The low-lying Vale of Mowbray between the central Pennines and the Hambleton Hills is the location for a remarkable concentration of Neolithic and Bronze Age monuments. There are no less than six giant henges, all almost identical in their size and design, located within 10kms of each other. They are the largest such sites outside the Wessex chalkland.

The significance of this area is emphasised by the existence of other nearby monuments. Immediately to the south of the Vale of Mowbray lies the imposing stone settings of the Devil’s Arrows, while to the north is the cursus at Scorton.

The most impressive monuments can be found at Thornborough (SE 7928). Sited across a gravel plateau which flanks the River Ure are three almost identical and equally-spaced henges all with the same north-west/south-east alignment. They are approximately 550m apart and the alignment extends for nearly 1.7km. The central henge is superimposed upon an earlier cursus while a double pit alignment extends for at least 350m alongside the southern henge. A number of round barrows are scattered across the landscape including at each end of the double pit alignment.

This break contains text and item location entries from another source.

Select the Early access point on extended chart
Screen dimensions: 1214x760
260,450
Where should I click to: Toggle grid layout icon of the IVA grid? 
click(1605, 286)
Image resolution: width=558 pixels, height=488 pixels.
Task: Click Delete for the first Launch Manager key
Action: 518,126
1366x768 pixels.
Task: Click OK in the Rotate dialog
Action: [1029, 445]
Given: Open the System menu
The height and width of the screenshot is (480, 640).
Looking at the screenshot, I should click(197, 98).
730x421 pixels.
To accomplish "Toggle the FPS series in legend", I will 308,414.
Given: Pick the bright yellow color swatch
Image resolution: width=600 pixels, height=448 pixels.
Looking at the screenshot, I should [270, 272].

The design of the henges sets Thornborough apart from most comparable later Neolithic complexes. Their size is almost identical, each possessing a diameter of around 240m. They are enclosed by a massive ditch and bank, interrupted by a pair of entrances, and an outer ditch. Their design is matched by the three almost identical monuments a few kilometres downstream at Nunwick, Hutton Moor and Cana Barn.